The matter of compiler performance is a bit speculative on both our parts. The only way to know for sure would be to benchmark...

units base units are simpler. [...] The real meat of the library is not base units, which you'll come to find out, it's dealing with datum shifts and real numbers, redefining , and all the actual conversions.

Yes, the work you've done on conversions and datum shifts is phenomenal. I'm just troubled by the limitations of the current base_units template, and would like to explore improving it.

I'm pretty sure you can eventually iterate yourself to a different but stable working system. I'm just failing to see that the outcome will be substantially different from what already exists, and I don't want to take a stable, working implementation along for the ride. What's the upside to the risk?

Very true; this is why we have forking. I might tinker with an adaptation of units and get back to you.

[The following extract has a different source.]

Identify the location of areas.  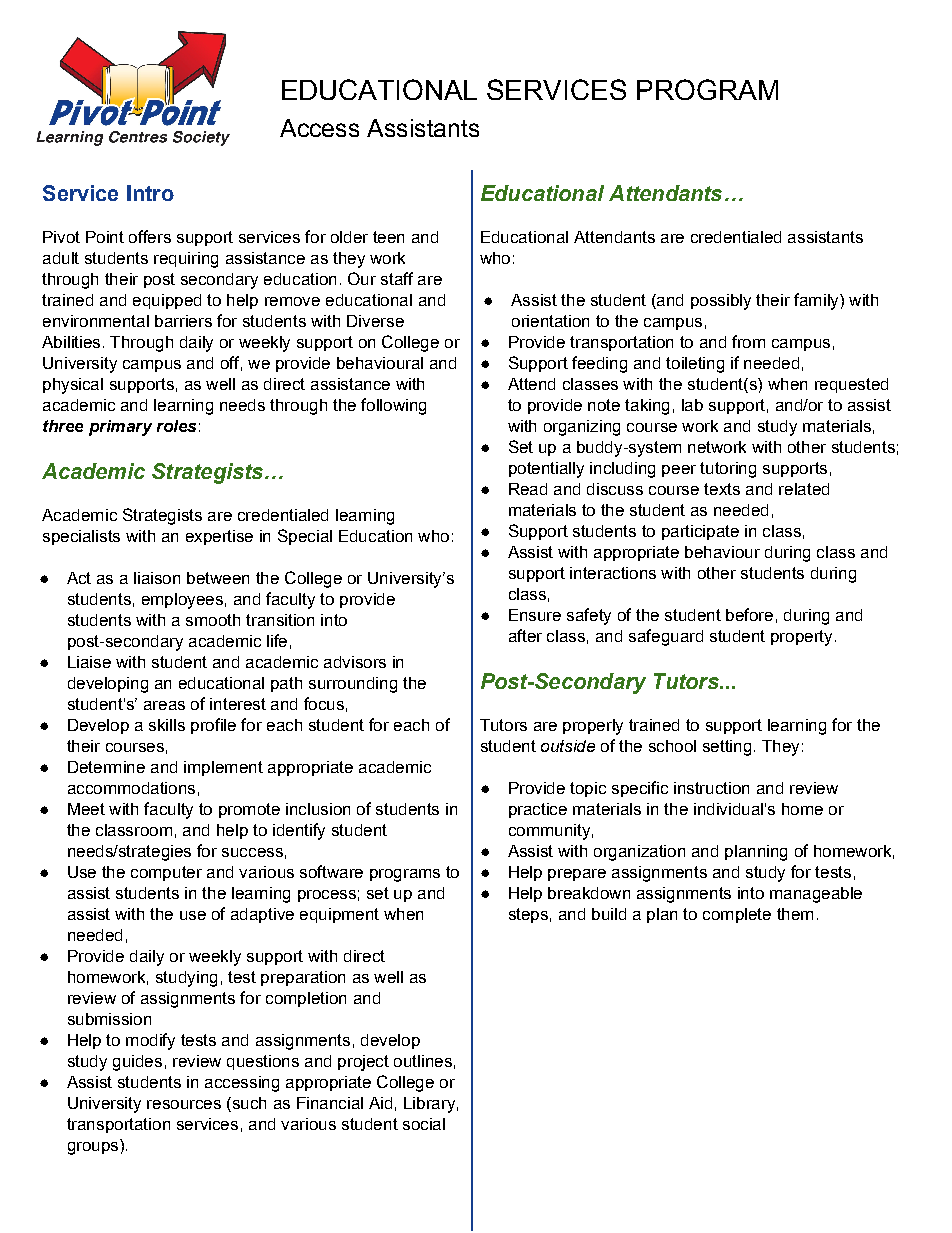
(164, 705).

nholthaus commented 7 years ago

I think a more mature iteration with those issues hammered out, which ensures type safety could be intriguing. I'll definitely keep an eye on the fork.

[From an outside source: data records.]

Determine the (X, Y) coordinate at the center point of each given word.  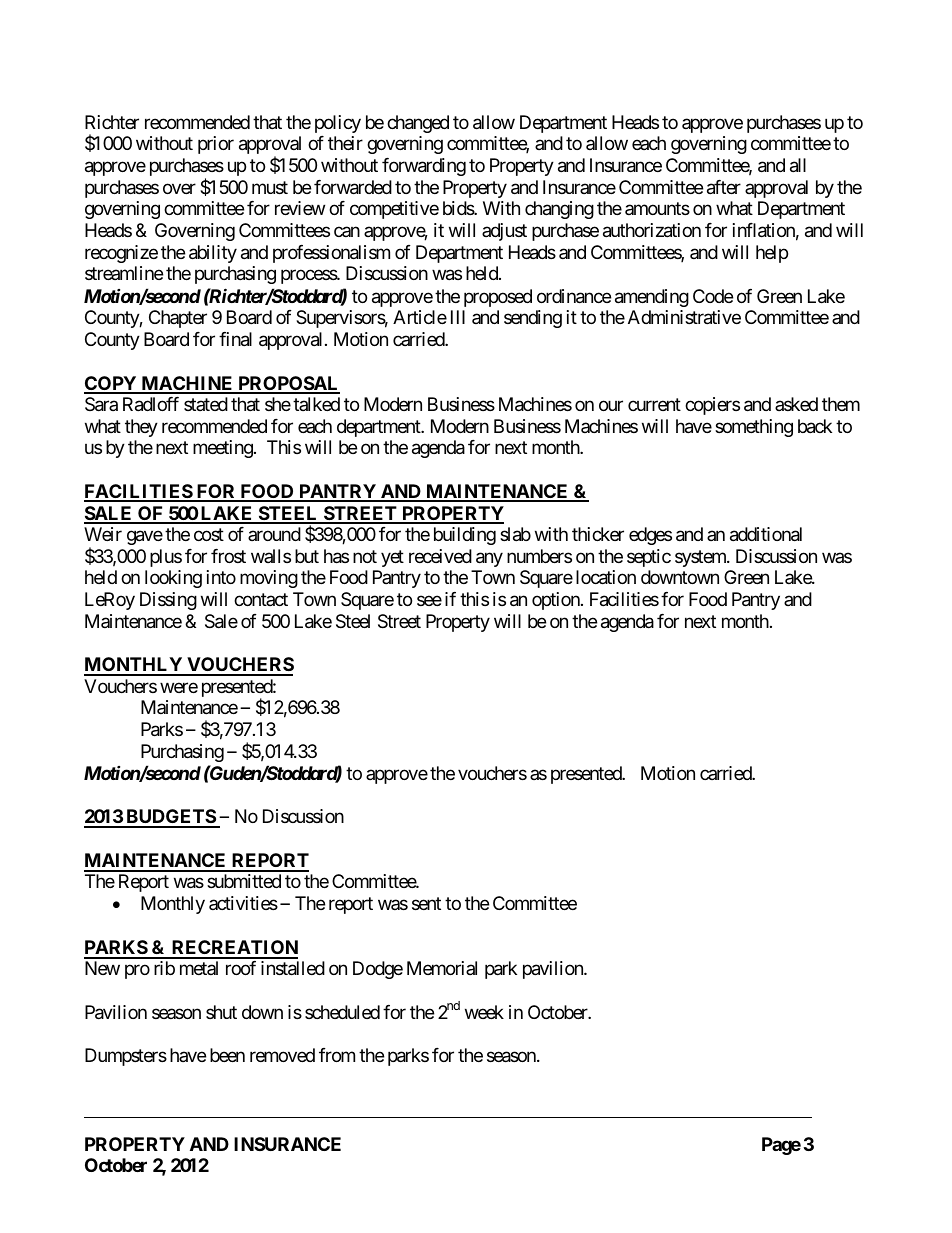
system (701, 558)
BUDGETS (170, 818)
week (484, 1012)
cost (209, 534)
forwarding (424, 167)
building (465, 536)
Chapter (178, 319)
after (724, 187)
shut (221, 1012)
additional (766, 534)
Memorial (442, 968)
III (458, 317)
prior (216, 145)
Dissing (168, 601)
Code (713, 296)
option (557, 601)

EvanBalster commented 7 years ago

Hey, Nic — hope you're well!

I took some time this weekend to implement this idea in my fork, branching from the v2.3.x code. The implementation is complete (!) and passes all unit tests, along with a few new ones I've added. I made a best effort to conform with style, documentation and naming conventions in the original codebase, changing as little as possible about units.h.

https://github.com/EvanBalster/units/tree/eb-variadic-dimensions

// nholthaus/units declaration style
typedef base_unit<
    std::ratio<-2>, std::ratio<0>, std::ratio<0>, std::ratio<2>,
    std::ratio<0>, std::ratio<0>, std::ratio<0>, std::ratio<1>>
    illuminance_unit;

// EvanBalster/units declaration style
typedef base_unit<
    d::length, std::ratio<-2>,
    d::angle, std::ratio<2>,
    d::luminous_intensity, std::ratio<1>>
        illuminance_unit;

These changes make it possible to separate core functions of the units library from the dimensions and units needed for a particular use-case. In spite of my original arguments, I think that's the most compelling benefit of the variadic scheme: no need to include electrical units in my fluid dynamics simulation (...until there is). If I need data length for my uploader or thaum for my physically-rigorous wizard simulator, I could define them in separate headers. That sort of modularization could help a lot with compile times, making it viable to use units in larger projects on smaller computers...

This should be compatible with any client code that does not define new base_unit templates explicitly in the old style. Doing so will trigger a static_assert.